» Requirement
Pictures do not belong in the output. Reproduce exactly the lines from the start of the records through the line with "This screenshot has width=500, height=800.".

» Data provided
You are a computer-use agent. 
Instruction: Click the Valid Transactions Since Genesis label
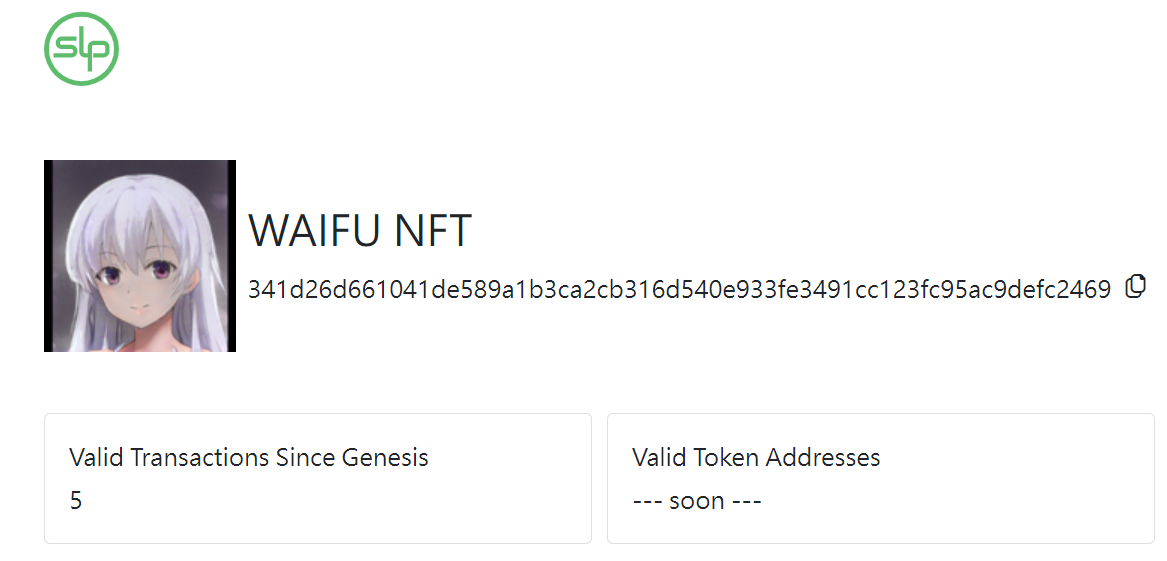[249, 457]
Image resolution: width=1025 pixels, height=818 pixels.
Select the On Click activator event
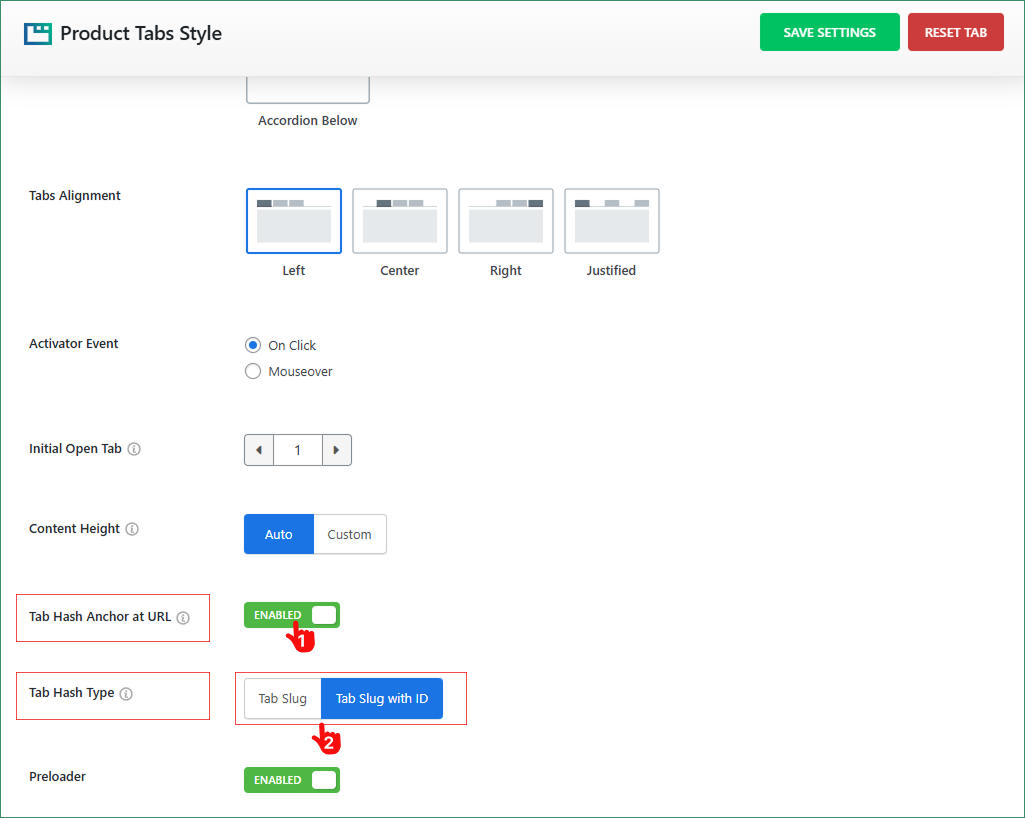click(253, 344)
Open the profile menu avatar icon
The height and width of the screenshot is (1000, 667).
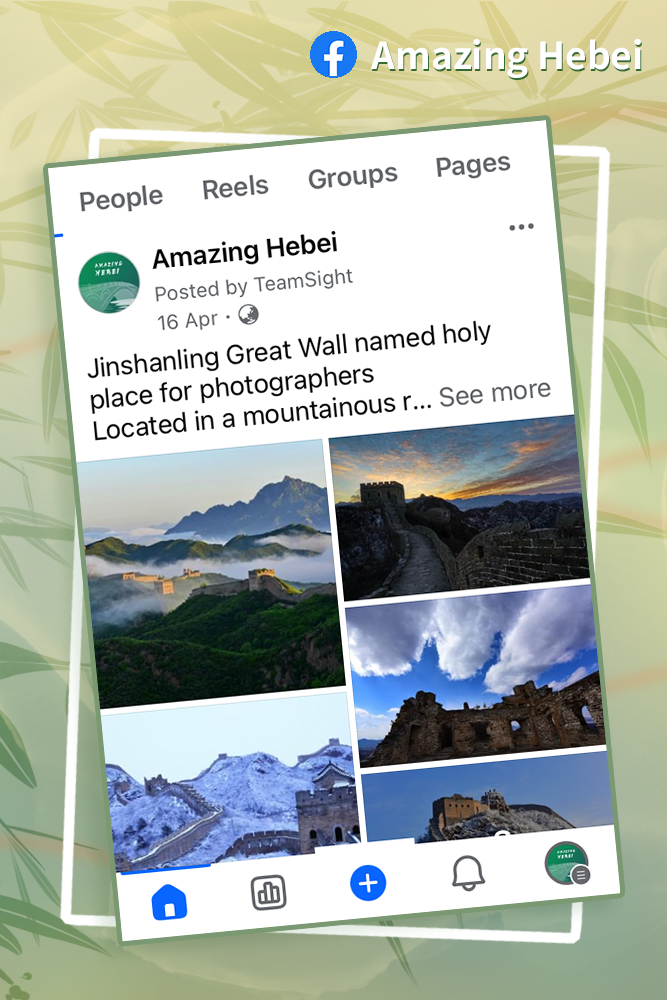(567, 863)
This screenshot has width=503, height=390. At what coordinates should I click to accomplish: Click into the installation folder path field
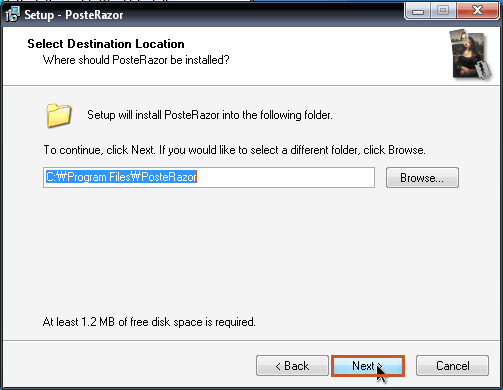[x=209, y=177]
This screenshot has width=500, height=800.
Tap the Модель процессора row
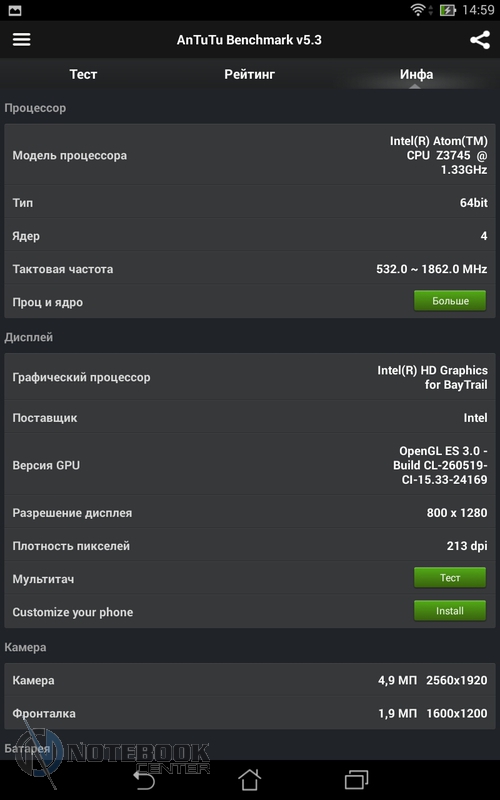[x=249, y=155]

» Solution
You are a computer-use agent. 
Instruction: Click the Valid Transactions Since Genesis label
[249, 457]
Image resolution: width=1025 pixels, height=818 pixels.
Select the On Click activator event
click(253, 344)
Open the profile menu avatar icon
The height and width of the screenshot is (1000, 667).
(567, 863)
This screenshot has width=503, height=390. At what coordinates should I click to accomplish: Click into the installation folder path field
[x=209, y=177]
This screenshot has width=500, height=800.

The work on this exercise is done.